8.4. Underwater Target Detection Experiment
To assess the robustness and applicability of the underwater image enhancement algorithm proposed in this paper, we conducted experiments related to advanced underwater visual tasks. We selected the Detecting Underwater Objects (DUO) dataset, introduced by Liu et al. [
38], as the test set. This dataset comprises 7782 images and is stored in the COCO format. The majority of the images are sourced from the URPC series dataset provided by underwater robotic competitions. The dataset encompasses various underwater environments and scenarios such as deep-sea, shallow sea, coral reefs, and underwater mountain ranges, allowing for a comprehensive evaluation of the efficacy and robustness of underwater image processing algorithms.

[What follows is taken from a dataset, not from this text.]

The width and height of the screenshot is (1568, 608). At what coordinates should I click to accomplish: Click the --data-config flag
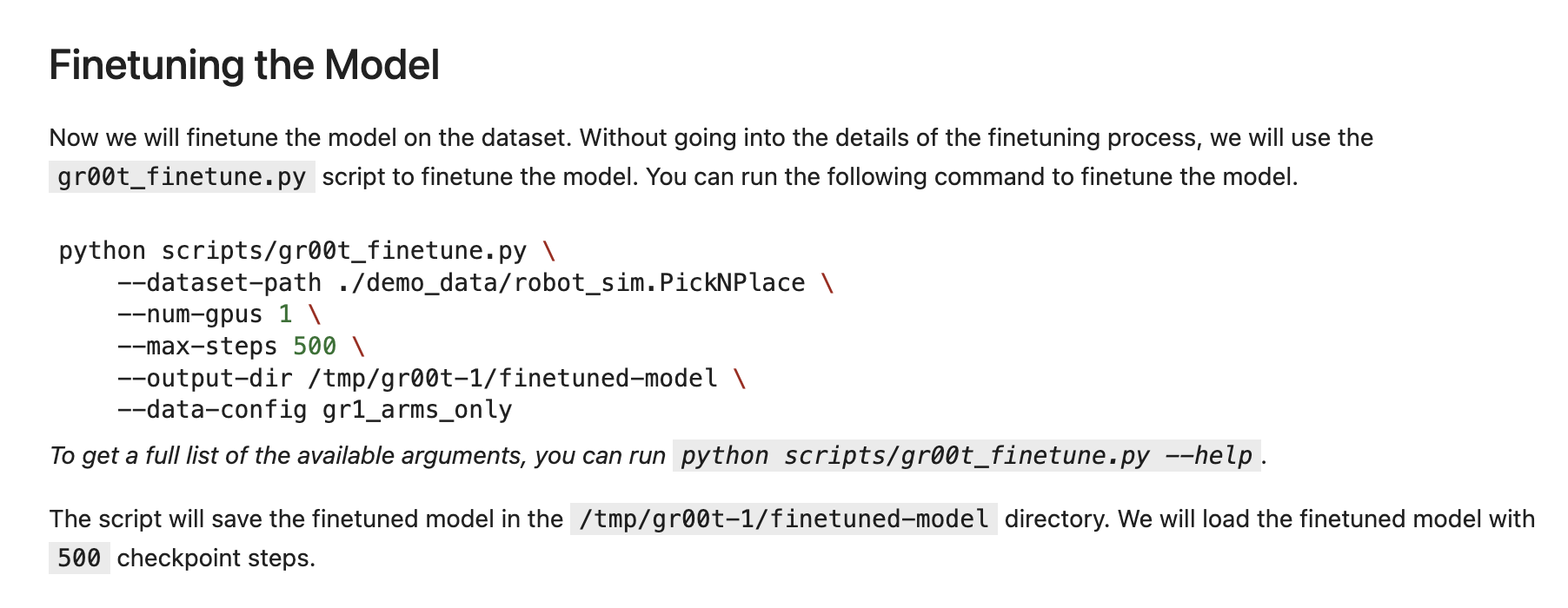(x=211, y=410)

Our experiments are based on the MMDetection framework, utilizing Resnet50 as the backbone network and employing FasterRCNN [
39] as the object detection network for testing. As an evaluation metric, we chose the Mean Average Precision (mAP). To mitigate the impact of the long-tail effect inherent in the data, we also provided mAP values across different Intersection over Union (IoU) thresholds and object sizes. Detailed detection results are presented in
Table 6.
From
Table 7, it is evident that the enhanced underwater images exhibit superior performance across various object detection metrics. Furthermore, as visualized in
Figure 7, the enhanced images can detect elements that were not identifiable in the original images, thereby bolstering the reliability of the detection results. These outcomes further affirm the robustness of the underwater enhancement algorithm proposed in this paper and underscore its practical significance in the domain of underwater object detection. When applied to underwater navigation tasks, our algorithm demonstrates a remarkable improvement in the reliability of object detection. This enhancement is critical for Autonomous Underwater Vehicles (AUVs) and Remote-Operated Vehicles (ROVs) engaged in complex navigation tasks, where the accurate identification and interpretation of underwater objects and terrains are paramount for safe and efficient operation.
9. Conclusions
The underwater image enhancement algorithm presented in this study uniquely integrates deep learning techniques with the distinct attributes of underwater environments. Unlike conventional approaches that directly apply CNNs and similar networks for image enhancement, our method employs a modified multi-channel convolution block to extract features from each color channel. Furthermore, it incorporates the CBAM module for residual enhancement and introduces a dynamic feature enhancement module that integrates deformable convolution to further refine deep features. Empirical tests have demonstrated that our proposed method excels in both subjective quality and objective evaluation metrics, outperforming traditional underwater image processing techniques and deep learning algorithms. Additionally, when applied to underwater object detection tasks, our method enhances the reliability of detection results, substantiating the advanced nature and efficacy of our algorithm. However, it is important to note that the performance in computational time is relatively average. This aspect suggests room for further optimization and efficiency improvements in future iterations of the algorithm.